While the opening for Apocalypse points to a box office below $180 million, international markets appear to be picking up some of the financial slack. After two weeks of release, Professor X and his team have earned $185 million so far. Those numbers should see a healthy spike next weekend when the film opens in China.
Another week, another sequel no one was asking for outside the studio releasing it. Last week, it was Neighbors 2: Sorority Rising. This week, it’s Alice Through the Looking Glass. The James Bobin-directed follow up to the 2010 Tim Burton smash opened in 3,763 theaters Friday where it went on to earn a weak $34.1 million, a whopping 76% lower than its predecessor’s $116 million. Foreign numbers for the weekend totaled $65 million.
Bad reviews –and some newly surfaced news regarding star Johnny Depp’s personal life- did the film no favors with audiences, nor did a marketing campaign that seemed to offer nothing different from its predecessor. After several months of unbelievable good luck at the box office, Alice marks the first real bomb for Disney. Whatever money is lost on Looking Glass will undoubtedly be taken care of, and then some, when Finding Dory opens in a few weeks.

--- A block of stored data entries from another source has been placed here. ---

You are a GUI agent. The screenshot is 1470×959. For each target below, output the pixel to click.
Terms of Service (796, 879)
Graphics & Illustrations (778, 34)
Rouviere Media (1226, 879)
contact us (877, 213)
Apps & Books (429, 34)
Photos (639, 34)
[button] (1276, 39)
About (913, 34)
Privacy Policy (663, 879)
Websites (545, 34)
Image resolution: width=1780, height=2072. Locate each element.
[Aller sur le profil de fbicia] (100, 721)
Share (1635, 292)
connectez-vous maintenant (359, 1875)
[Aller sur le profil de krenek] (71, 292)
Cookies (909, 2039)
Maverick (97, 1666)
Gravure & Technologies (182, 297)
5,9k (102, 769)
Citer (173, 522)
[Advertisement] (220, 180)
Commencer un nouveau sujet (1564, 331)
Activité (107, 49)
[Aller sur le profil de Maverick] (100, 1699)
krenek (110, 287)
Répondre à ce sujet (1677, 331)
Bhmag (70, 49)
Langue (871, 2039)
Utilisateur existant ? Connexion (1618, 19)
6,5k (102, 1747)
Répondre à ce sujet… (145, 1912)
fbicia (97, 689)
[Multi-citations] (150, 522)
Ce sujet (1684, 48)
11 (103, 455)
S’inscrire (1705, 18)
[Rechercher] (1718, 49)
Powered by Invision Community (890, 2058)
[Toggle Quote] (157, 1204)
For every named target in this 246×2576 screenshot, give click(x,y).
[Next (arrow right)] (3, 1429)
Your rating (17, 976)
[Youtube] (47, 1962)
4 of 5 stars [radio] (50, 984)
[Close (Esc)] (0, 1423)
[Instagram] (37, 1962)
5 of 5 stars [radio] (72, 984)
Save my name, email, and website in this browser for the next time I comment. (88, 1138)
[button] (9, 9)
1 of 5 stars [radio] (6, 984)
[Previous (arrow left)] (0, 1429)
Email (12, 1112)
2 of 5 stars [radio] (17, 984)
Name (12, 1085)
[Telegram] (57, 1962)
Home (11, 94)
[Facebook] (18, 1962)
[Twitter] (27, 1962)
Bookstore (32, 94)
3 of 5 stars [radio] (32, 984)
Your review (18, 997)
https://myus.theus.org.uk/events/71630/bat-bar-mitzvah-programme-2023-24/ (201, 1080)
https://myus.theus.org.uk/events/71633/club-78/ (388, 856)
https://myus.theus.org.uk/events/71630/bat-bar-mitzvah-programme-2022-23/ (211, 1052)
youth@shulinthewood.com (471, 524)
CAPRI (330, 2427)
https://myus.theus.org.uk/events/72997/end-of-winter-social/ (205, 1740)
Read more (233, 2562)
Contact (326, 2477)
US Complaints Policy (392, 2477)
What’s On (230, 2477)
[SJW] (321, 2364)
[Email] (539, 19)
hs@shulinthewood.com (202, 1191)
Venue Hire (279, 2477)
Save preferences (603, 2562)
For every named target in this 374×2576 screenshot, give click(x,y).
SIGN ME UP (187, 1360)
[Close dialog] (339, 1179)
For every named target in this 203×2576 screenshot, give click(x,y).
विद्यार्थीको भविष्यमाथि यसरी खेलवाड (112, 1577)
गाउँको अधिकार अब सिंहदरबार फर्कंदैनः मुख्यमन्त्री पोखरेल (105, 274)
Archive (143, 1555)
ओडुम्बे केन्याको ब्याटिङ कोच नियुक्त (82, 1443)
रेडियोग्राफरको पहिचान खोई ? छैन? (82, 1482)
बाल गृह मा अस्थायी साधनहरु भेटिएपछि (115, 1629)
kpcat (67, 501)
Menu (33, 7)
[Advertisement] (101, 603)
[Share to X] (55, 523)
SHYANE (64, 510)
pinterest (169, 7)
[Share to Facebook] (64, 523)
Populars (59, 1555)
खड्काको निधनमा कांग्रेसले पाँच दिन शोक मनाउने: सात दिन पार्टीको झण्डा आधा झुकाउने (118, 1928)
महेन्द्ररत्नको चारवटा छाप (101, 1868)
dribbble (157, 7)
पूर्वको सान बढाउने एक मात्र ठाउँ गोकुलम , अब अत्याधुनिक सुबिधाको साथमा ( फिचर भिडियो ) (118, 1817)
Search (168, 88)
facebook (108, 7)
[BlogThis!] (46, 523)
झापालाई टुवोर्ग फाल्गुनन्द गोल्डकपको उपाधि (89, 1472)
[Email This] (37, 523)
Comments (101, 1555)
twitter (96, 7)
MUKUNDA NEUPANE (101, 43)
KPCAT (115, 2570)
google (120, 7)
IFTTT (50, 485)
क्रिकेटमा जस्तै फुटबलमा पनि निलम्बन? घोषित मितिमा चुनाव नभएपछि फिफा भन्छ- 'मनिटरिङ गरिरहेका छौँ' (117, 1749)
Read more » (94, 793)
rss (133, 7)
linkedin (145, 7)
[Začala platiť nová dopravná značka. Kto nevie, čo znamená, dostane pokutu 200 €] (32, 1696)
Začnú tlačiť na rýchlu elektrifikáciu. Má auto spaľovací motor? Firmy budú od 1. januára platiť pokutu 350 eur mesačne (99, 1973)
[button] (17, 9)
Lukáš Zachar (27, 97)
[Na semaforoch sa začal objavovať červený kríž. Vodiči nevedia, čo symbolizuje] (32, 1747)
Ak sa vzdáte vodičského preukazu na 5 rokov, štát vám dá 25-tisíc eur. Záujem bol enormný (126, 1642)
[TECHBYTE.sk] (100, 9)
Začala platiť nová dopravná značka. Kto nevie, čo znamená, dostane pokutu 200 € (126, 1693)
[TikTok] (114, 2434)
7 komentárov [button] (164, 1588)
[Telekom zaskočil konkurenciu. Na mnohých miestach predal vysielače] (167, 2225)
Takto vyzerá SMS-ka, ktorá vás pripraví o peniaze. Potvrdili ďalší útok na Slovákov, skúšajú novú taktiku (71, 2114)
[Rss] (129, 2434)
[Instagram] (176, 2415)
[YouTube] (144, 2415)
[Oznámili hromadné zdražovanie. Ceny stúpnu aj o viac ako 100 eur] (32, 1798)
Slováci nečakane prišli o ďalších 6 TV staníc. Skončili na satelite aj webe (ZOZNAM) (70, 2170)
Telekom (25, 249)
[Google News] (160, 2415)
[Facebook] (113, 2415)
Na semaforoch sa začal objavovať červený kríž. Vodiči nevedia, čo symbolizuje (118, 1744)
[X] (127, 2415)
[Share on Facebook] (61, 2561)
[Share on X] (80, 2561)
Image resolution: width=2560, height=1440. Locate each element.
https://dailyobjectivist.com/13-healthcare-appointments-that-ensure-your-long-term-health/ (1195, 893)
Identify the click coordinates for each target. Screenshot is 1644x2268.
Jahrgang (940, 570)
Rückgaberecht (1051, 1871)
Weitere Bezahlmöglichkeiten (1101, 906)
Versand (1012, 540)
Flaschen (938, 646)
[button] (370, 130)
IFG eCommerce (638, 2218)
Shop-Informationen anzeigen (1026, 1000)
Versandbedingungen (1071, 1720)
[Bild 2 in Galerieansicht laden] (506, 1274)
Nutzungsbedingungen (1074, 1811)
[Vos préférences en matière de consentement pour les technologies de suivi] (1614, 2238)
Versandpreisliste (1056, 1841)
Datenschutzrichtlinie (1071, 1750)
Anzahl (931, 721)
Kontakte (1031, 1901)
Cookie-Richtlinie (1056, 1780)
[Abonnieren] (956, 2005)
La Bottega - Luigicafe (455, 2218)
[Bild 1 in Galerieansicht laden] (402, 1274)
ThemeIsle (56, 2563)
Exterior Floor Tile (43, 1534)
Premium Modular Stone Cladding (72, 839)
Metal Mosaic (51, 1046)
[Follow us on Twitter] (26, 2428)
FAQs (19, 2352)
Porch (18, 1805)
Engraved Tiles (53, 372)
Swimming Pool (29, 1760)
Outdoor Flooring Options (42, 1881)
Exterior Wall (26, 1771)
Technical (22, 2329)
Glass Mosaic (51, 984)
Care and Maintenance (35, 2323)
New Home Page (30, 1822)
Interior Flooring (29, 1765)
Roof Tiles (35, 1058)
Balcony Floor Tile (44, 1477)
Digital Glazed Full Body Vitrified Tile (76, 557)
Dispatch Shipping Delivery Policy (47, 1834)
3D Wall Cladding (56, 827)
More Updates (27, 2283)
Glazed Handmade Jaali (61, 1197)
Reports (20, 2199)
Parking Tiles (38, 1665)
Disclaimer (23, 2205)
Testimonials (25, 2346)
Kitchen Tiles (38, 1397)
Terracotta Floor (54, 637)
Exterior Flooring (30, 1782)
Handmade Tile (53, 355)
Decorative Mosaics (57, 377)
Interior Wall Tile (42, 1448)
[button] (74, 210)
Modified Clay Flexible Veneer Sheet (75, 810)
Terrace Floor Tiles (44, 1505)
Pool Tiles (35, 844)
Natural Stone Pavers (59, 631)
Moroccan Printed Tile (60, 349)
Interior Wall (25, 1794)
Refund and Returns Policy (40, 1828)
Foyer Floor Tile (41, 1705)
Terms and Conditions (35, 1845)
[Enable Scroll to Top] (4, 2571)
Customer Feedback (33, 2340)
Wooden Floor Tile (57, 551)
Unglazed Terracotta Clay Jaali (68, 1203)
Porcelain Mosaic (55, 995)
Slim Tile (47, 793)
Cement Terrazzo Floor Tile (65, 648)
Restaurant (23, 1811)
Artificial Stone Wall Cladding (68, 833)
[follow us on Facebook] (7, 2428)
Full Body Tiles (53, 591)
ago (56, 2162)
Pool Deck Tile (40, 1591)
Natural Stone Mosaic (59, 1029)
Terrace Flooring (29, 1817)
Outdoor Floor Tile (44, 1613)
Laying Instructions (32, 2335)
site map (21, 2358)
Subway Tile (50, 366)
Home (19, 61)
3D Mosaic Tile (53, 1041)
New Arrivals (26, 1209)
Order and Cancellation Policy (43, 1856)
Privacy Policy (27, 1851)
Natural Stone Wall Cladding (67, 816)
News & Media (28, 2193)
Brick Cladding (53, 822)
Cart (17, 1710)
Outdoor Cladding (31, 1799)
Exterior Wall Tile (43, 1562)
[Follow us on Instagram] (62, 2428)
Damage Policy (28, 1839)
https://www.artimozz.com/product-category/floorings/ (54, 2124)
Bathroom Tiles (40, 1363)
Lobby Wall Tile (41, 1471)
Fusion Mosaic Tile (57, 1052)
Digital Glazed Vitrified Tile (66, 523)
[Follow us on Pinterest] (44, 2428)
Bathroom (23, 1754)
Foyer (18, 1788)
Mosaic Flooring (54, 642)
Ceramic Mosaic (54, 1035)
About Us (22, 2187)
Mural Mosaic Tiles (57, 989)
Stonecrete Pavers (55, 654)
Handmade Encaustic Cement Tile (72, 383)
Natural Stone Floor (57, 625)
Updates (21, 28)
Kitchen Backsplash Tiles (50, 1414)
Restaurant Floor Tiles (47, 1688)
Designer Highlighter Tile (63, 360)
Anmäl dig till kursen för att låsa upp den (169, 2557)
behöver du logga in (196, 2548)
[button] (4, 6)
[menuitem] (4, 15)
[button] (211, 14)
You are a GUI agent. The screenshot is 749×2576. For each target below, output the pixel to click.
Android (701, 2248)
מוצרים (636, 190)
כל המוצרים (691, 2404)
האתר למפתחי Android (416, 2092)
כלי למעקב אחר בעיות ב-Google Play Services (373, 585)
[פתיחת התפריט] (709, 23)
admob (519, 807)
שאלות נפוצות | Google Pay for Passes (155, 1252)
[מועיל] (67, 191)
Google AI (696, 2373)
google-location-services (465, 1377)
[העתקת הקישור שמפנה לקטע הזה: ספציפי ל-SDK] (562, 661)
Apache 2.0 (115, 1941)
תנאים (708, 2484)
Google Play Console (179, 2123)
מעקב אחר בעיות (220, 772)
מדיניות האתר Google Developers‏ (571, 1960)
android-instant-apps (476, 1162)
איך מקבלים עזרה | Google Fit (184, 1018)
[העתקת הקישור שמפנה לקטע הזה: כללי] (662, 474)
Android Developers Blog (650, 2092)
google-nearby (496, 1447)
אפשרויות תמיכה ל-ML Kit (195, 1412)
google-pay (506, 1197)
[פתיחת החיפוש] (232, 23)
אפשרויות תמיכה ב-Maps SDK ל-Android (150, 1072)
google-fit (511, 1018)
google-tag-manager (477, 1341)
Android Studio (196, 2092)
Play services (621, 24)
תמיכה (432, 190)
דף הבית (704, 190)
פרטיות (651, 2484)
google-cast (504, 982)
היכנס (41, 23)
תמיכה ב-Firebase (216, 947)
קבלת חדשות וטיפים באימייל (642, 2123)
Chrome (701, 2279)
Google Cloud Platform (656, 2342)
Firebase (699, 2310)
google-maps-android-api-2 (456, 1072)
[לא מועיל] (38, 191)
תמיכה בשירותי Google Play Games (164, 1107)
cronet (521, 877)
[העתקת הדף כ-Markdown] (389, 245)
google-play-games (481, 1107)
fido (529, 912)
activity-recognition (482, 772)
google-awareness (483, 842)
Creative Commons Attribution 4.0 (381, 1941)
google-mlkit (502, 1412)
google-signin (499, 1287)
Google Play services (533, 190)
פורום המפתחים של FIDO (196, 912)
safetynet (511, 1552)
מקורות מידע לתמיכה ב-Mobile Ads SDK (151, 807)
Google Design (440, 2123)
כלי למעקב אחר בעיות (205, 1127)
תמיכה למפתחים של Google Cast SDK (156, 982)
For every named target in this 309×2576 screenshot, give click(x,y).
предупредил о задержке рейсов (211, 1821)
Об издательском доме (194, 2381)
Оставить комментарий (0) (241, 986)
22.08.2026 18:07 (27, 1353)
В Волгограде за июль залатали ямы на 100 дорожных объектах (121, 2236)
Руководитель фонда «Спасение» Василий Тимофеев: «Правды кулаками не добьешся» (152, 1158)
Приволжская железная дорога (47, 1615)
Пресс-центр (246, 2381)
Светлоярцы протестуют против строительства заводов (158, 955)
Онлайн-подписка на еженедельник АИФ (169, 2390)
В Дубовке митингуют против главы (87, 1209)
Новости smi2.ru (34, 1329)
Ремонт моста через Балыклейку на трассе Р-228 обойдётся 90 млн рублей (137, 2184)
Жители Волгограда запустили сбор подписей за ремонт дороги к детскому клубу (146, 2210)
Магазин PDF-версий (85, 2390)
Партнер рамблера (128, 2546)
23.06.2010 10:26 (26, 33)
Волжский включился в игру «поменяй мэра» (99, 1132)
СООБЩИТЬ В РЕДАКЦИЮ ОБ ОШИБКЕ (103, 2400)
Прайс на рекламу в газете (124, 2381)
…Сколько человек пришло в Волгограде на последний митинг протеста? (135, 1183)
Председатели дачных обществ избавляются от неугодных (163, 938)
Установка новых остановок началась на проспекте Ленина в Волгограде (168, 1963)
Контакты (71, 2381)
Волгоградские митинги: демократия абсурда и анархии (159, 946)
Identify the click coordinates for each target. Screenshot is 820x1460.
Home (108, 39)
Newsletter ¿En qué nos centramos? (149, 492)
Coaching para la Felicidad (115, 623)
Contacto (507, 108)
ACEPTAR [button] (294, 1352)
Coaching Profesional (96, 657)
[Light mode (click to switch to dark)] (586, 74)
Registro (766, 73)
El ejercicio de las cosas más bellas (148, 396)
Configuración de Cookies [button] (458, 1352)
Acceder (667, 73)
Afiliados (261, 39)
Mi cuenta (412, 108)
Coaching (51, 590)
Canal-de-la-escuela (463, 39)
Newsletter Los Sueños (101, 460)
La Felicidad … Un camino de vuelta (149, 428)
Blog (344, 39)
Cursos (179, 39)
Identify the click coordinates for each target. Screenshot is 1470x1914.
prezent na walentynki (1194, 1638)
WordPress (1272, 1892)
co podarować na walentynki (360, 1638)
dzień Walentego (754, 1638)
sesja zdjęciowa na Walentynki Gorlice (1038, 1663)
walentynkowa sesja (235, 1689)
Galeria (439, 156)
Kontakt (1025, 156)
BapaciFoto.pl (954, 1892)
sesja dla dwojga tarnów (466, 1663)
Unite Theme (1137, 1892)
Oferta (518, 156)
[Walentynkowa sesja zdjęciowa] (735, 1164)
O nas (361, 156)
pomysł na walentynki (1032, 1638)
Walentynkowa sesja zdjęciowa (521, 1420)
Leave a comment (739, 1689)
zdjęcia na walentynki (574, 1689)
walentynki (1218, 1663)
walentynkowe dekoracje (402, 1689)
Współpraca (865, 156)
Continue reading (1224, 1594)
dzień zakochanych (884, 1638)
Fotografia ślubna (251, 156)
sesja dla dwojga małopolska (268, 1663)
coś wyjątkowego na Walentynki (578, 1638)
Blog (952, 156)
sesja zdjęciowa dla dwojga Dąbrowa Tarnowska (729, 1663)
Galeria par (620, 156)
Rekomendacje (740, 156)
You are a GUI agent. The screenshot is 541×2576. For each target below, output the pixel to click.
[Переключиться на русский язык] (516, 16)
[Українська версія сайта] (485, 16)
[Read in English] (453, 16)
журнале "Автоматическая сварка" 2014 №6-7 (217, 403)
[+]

Last week’s champ The Angry Birds Movie swooped lower in its second round on 3,932 screens. Off 35%, the animated comedy earned an estimated $24.6 million over the holiday frame to bring its overall total to $72.2 million. The film might be able to crack the $100 million mark prior to the arrival of Finding Dory.
In fourth place was Disney/Marvel’s Captain America: Civil War with an estimated $19.7 million from 3,395 theaters. Down 40%, Cap and Iron Man have duked out a massive $377 million after one month of domestic release. An additional $730 million has been brought in from overseas.
Rounding out the top five with 47% erosion in business was Universal’s comedy Neighbors 2: Sorority Rising. The Seth Rogen comedy earned an estimated $11.4 million from 3,416 theaters to bring its total to $40.6 million. It looks like the sequel to the 2014 hit should finish with $60 million, which is what the original took in over its first five days.
The remainder of the top ten:
- The Jungle Book (Disney) $9.2 million (-16%); $341 million
- The Nice Guys (Warner) $8.1 million (-27%); $23.5 million
- Money Monster (Sony) $5.5 million (-21%); $35.2 million
- Love & Friendship (Roadside) $3.1 million; $4.1 million
- Zooptopia (Disney) $1.1 million (-33%); $336 million
Next weekend, Me Before You, Popstar and Teenage Mutant Ninja Turtles: Out of the Shadows open.